Bonava interviewed people from eight countries (Sweden, Germany, Finland, Denmark, Norway, St. Petersburg, Estonia, and Latvia) about what makes them happy in their residential environment. The survey took place from December 2016 to January 2017 and a total of 8,000 responses were evaluated.

The Happy Index indicates the satisfaction of people in their residential environment and allows a comparison with other countries in Northern Europe. According to the results of this index, Germany is behind the Swedes with an index score of 74. Denmark is right alongside Germany in the index. That means that, after the Swedes, the Germans are the second happiest in their residential environment.

What do German families consider to be important for a sense of wellbeing?

• Security: 82% of all families feel comfortable in their neighbourhood when they feel safe. This is the case for 73% of respondents.

• Mobility: Short distances are important for families. Whether the journey is to school, nursery, or to do the shopping, 71% of the interviewees want to do their errands on foot or by bike. This is possible for 65% of the families surveyed.
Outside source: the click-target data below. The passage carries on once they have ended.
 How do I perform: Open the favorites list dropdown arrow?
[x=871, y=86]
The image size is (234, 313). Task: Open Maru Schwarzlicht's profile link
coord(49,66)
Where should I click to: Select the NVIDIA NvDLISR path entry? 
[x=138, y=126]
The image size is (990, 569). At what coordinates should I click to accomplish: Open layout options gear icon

What do families in Germany want from their residential environment?

• Engagement: Many families would like to be more involved in their neighbourhood. That’s important for 42% of respondents, but only 32% feel they are sufficiently involved in their neighbourhood.
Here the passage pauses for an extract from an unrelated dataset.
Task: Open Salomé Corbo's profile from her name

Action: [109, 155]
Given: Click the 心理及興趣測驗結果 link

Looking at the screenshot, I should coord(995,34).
• Age structure: Less than half of all families surveyed (45%) want a generational mix in their residential environment.

• Cohesion: Families move where there is a sense of community with nearby playgrounds. Families are more likely than singles to exchange and share books, toys, or gardening.

What is the difference between German families and other Northern European families?
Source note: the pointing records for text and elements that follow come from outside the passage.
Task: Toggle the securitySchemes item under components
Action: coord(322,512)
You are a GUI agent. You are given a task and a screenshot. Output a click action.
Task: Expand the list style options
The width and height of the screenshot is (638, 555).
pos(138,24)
• Uncertainty: Less than half of all families in St. Petersburg feel secure in their living environment. In Germany, this rises to 73%.

• Mobility: 56% of Danes and Norwegians want to be able to walk or cycle around their neighbourhood. In Germany, this rises to 71%.

• Leaving cities for the countryside: 63% of German families place importance on a green residential environment. In the Scandinavian countries, this is important for less than half of all respondents. In St. Petersburg, the desire for a green neighbourhood is the highest. Here, 81% of respondents want much more greenery in the city.

• Comfort: Russian families love it: 87% of Russian families want their everyday life to be as practical and comfortable as possible. In Germany, this falls to 70%, while it’s important for only 38% of Danes.

“Bonava doesn’t just build houses, it also takes the entire residential environment into consideration. For us, it is important to know what factors make a working neighbourhood, because it has a decisive influence on the satisfaction of the residents”, says Andreas Fohrenkamm, CEO of Bonava in Germany. “During the planning of new projects, we must, of course, take into account the needs of future residents so that the residential environment can later function as a vibrant neighbourhood.”